Citation:
Je fais suite à votre cours (très intéressant) d'hier sur Pirké Avot où vous expliquez le non divorce du Hazon Ich après 10 ans sans enfant, par la différence entre les mariages d'avant et ceux de la période plus moderne. Vous expliquez que depuis quelques générations les mariages sont marqués par plus d'attachement qu'avant.
C'est en effet ce dont nous avons parlé hier soir lors du zoom, et c'est bien formulé, 'hazak.
Citation:
Je vous soumets un paramètre qui, me semble-t-il, participe à ce phénomène.
La forte mortalité des temps anciens. Les gens mourraient à tout âge de maladie, les femmes souvent à l'accouchement, les guerres, pogroms, etc. Pour résister à ces épreuves, les gens développaient une acceptation du malheur, interprété comme une gézéra divine. Divorcer après 10 ans de stérilité en faisait partie.

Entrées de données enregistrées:
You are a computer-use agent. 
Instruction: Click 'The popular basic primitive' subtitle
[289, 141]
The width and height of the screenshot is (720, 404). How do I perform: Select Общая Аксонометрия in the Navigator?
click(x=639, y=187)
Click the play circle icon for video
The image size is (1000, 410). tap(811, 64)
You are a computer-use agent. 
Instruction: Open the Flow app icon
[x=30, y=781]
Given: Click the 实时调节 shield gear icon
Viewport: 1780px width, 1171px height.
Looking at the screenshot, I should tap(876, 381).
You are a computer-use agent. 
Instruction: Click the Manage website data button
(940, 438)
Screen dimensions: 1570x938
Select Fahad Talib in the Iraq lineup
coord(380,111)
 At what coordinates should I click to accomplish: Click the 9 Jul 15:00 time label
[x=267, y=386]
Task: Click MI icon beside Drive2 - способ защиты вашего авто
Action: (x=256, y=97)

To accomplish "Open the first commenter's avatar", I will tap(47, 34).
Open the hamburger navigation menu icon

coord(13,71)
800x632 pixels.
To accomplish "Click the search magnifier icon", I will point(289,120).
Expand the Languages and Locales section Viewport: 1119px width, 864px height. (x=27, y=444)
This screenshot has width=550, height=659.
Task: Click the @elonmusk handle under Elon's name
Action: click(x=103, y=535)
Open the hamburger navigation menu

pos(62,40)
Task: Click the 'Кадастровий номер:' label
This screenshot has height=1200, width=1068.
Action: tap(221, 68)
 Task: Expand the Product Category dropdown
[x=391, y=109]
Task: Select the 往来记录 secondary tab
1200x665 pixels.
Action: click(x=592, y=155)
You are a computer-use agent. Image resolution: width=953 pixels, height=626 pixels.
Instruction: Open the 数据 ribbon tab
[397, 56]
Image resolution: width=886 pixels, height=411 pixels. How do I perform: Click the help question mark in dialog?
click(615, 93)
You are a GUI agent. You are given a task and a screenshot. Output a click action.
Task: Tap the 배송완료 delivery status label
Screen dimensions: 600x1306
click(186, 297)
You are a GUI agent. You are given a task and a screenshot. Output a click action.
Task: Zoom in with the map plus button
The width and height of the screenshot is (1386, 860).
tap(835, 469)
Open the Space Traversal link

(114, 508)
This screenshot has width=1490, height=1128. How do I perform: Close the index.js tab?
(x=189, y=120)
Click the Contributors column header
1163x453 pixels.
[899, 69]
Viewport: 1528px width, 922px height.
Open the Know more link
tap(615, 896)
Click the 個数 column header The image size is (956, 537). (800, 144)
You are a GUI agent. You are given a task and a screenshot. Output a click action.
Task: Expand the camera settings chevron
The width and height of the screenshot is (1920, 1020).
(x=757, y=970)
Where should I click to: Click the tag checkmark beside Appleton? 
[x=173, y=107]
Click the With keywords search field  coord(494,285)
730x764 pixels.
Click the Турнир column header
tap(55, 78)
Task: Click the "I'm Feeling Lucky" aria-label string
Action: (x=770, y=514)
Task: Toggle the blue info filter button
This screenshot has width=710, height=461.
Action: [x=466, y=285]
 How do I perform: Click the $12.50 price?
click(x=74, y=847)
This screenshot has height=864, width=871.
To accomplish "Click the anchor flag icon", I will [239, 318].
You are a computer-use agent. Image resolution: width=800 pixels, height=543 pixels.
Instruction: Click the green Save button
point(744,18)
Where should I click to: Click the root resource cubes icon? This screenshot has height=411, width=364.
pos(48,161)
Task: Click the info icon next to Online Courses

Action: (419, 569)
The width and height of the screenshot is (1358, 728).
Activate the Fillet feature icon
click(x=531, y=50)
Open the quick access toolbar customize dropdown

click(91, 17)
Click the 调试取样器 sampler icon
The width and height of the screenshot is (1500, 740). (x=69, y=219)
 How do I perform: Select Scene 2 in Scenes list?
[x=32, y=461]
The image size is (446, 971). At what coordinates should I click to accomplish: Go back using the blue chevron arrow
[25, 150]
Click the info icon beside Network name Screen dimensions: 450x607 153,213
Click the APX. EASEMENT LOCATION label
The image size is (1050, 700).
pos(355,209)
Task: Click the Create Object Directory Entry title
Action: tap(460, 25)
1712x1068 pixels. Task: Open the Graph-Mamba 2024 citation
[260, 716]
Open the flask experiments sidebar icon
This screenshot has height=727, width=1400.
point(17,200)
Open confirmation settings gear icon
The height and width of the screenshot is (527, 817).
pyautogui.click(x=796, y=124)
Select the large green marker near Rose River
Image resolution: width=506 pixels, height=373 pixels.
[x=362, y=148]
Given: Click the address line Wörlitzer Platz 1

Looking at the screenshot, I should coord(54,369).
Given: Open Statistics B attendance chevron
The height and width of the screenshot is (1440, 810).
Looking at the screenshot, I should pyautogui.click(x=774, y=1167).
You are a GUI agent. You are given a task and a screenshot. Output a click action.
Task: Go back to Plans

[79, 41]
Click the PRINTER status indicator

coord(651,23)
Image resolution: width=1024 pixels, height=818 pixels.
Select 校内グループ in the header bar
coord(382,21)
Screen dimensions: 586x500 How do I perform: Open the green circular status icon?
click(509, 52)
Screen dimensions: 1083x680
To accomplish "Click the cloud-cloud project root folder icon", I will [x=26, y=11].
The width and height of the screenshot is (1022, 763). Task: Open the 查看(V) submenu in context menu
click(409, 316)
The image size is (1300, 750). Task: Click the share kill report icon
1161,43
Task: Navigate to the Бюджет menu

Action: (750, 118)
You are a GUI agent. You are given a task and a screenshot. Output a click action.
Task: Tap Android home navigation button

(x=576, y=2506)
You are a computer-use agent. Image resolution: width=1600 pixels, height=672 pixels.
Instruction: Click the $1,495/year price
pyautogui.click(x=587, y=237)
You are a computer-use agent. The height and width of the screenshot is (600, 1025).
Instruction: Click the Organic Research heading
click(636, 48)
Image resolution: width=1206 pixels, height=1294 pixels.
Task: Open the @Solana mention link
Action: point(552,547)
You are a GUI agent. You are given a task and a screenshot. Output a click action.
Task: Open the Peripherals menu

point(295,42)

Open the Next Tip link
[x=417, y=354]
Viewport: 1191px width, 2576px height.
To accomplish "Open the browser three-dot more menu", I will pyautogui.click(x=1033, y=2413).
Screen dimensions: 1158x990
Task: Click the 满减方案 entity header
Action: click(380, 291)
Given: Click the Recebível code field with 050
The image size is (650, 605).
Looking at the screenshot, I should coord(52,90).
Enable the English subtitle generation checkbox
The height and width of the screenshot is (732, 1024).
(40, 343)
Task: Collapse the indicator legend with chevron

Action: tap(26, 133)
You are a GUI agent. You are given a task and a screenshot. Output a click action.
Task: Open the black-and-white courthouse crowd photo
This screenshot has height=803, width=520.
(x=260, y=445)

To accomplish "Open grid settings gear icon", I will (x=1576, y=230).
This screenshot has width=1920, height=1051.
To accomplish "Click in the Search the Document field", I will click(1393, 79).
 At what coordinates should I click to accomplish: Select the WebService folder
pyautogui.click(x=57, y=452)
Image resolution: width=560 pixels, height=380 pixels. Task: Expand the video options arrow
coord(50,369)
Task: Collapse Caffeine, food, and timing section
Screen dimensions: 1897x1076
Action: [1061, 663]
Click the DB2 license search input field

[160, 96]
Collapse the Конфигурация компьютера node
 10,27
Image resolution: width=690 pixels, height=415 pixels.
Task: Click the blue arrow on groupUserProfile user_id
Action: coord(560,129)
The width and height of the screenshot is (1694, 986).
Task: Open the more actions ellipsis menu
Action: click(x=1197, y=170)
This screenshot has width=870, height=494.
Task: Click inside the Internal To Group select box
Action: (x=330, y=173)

▶ **Consigne 1**
Relevez les causes de mortalité des temps anciens énumérées dans l'extrait sur le divorce du Hazon Ich.
▶ **Consigne 2**
Rédigez la suite de l'extrait sur le divorce du Hazon Ich, à partir de sa dernière phrase.
Le listing n'intervient en rien dans ce travail.

▶ **Réponse 1**
La maladie, l'accouchement, les guerres, les pogroms.

▶ **Réponse 2**
Oui, vous avez raison, c’est un paramètre dont il faut aussi tenir compte, qui -d’une part s’ajoute à celui dont je parlais et d’autre part le renforce aussi, car même des mentalités promptes à s’attacher sentimentalement de manière plus conséquente, se sentaient refrénées par la réalité de l’époque qui ne permettait pas d’espérer une longue vie.
J’ai déjà parlé de ce phénomène plusieurs fois dans mes cours, il est aussi possible que je l’aie utilisé pour justifier le divorce après dix ans, je ne sais plus.
Je parlais déjà de ce
Avnei Nezer dans un cours sur la polygamie qui date de 2012 (voir ici :
https://www.centre-alef.fr/la-polygamie/ ) et j’expliquais à cette occasion la « facilité » qu’avaient les gens à divorcer, comme on peut le voir entre les lignes du Talmud.
Citation:
Il suffit de lire le journal de Glückel von Hameln, qui a vécu il y a près de 370 ans. Elle perd son mari, qu'elle aime, des enfants qu'elle aime, et accepte ces malheurs comme nous ne saurions pas le faire.
Oui, c’est vrai, elle écrit même
(version française, Paris 1971, p.37) «
la peste a éclaté, et mon grand-père et quelques-uns de ses enfants en sont morts », sans en indiquer le nombre.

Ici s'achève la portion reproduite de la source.